When you reach the line containing "Task: Enable the Edge Transport role checkbox" in the entries below, begin reproducing lines exactly, and stop once the line containing "The image size" is done.

-------- Provided data --------

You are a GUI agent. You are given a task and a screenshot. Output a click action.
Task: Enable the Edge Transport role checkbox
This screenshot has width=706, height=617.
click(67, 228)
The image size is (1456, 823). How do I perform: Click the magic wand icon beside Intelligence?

--------
-------- Provided data --------

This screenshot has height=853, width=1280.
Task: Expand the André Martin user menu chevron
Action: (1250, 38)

--------
-------- Provided data --------

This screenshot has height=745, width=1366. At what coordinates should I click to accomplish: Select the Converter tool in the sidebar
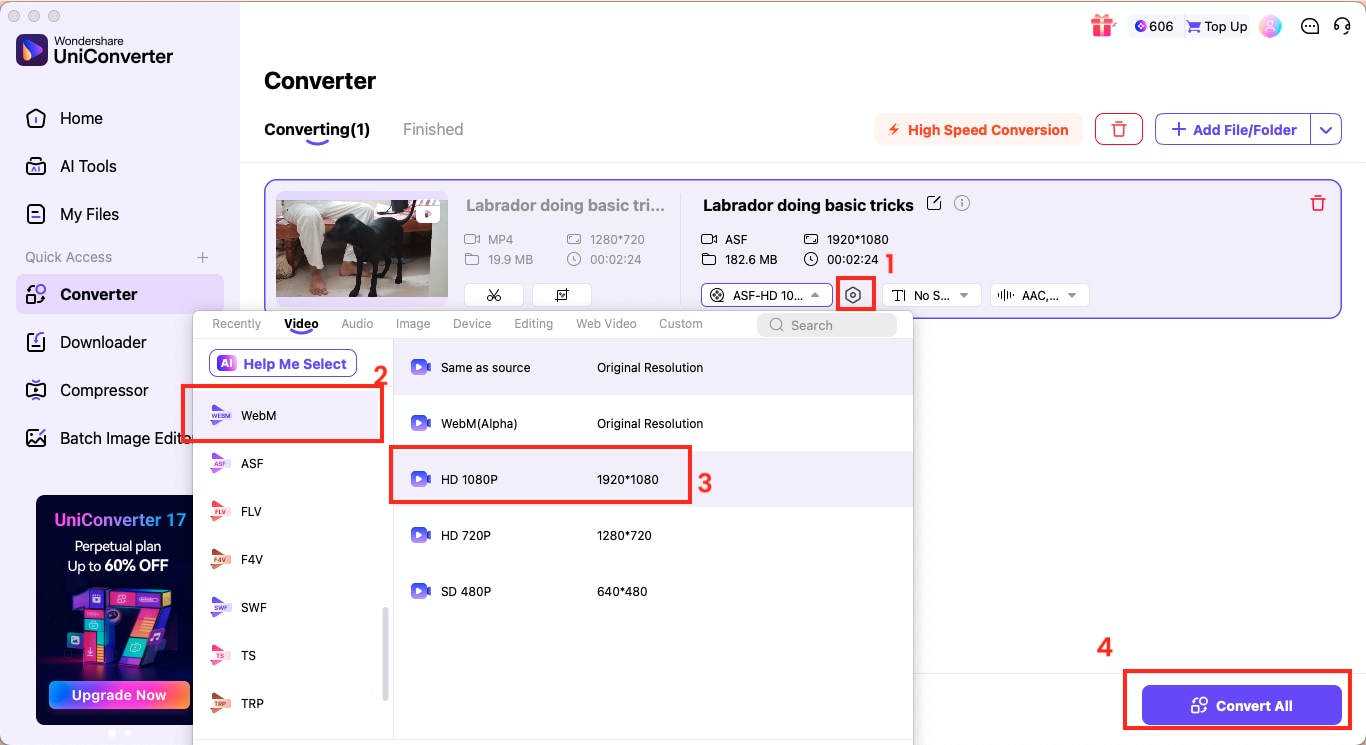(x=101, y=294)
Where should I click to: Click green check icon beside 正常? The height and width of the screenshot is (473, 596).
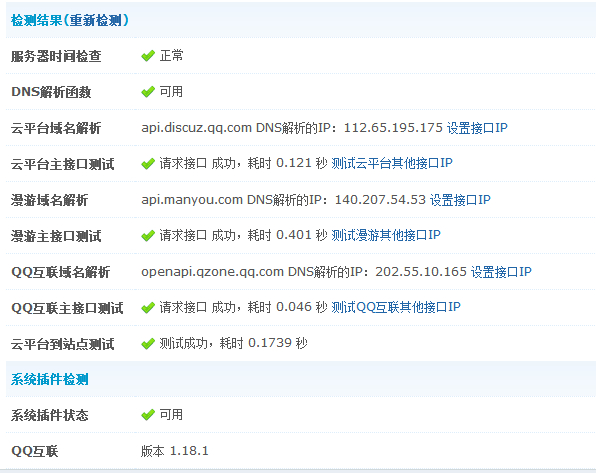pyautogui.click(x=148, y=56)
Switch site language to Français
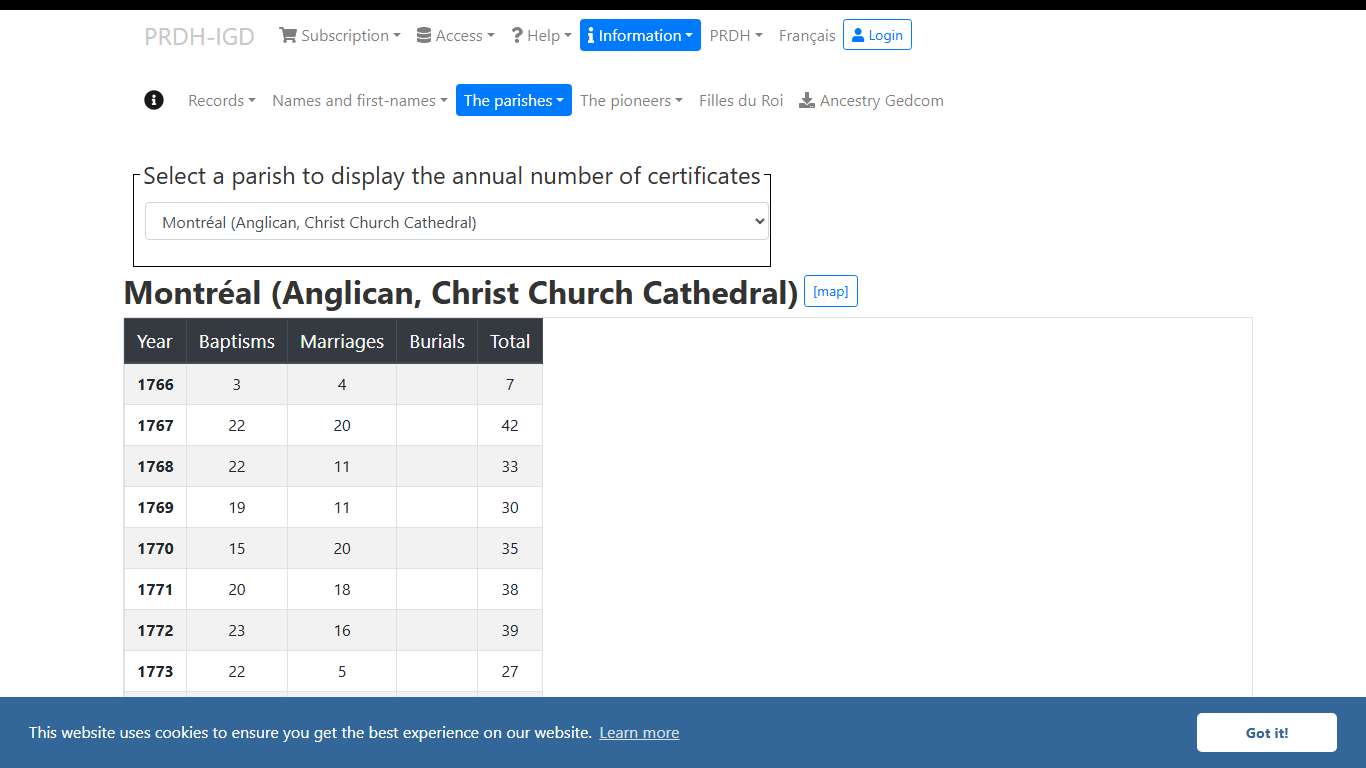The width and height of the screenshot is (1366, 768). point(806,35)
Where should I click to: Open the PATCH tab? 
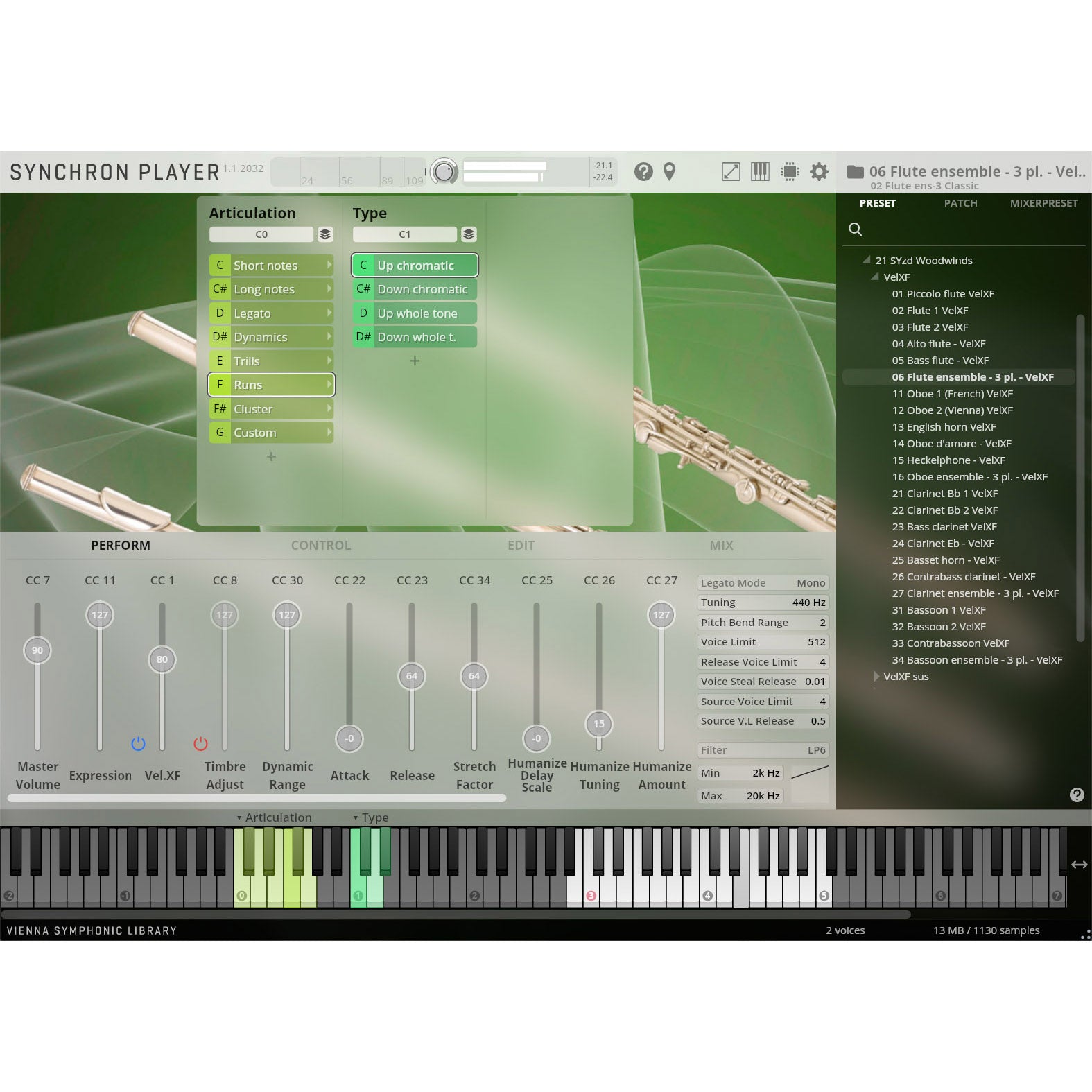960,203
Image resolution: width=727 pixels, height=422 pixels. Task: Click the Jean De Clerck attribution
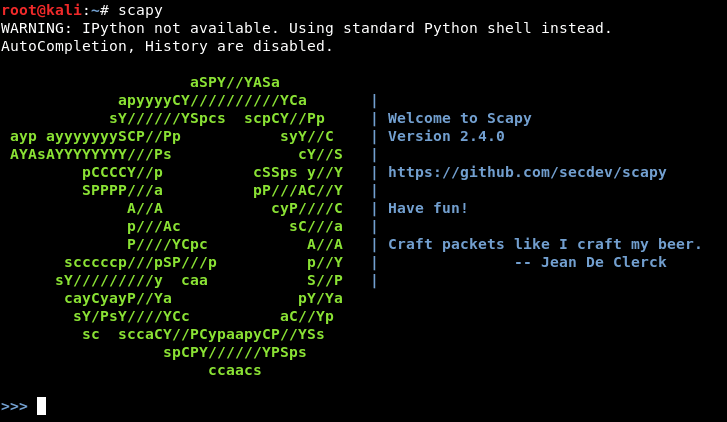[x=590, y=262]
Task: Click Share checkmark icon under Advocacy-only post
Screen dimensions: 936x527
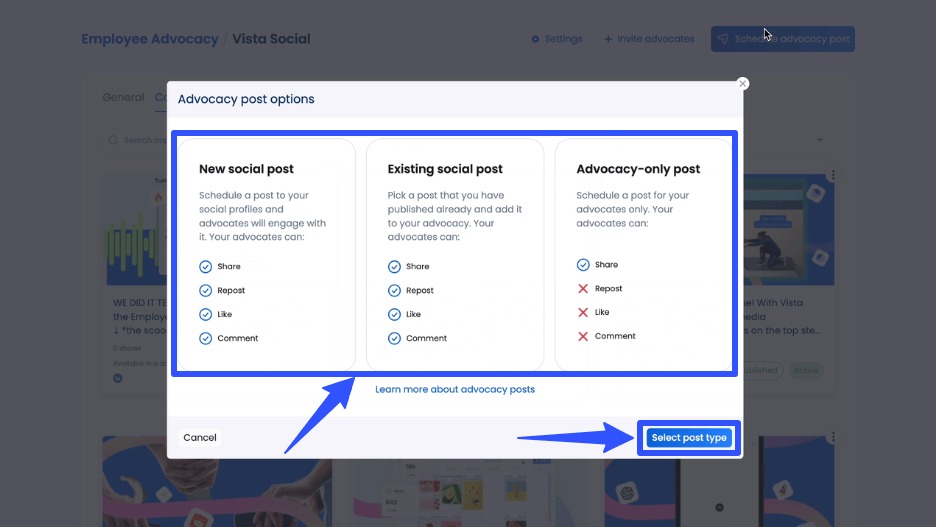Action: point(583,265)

--------

**Response box:**
Task: Enable the Edge Transport role checkbox
This screenshot has width=706, height=617.
click(67, 228)
The image size is (1456, 823). How do I perform: Click the magic wand icon beside Intelligence?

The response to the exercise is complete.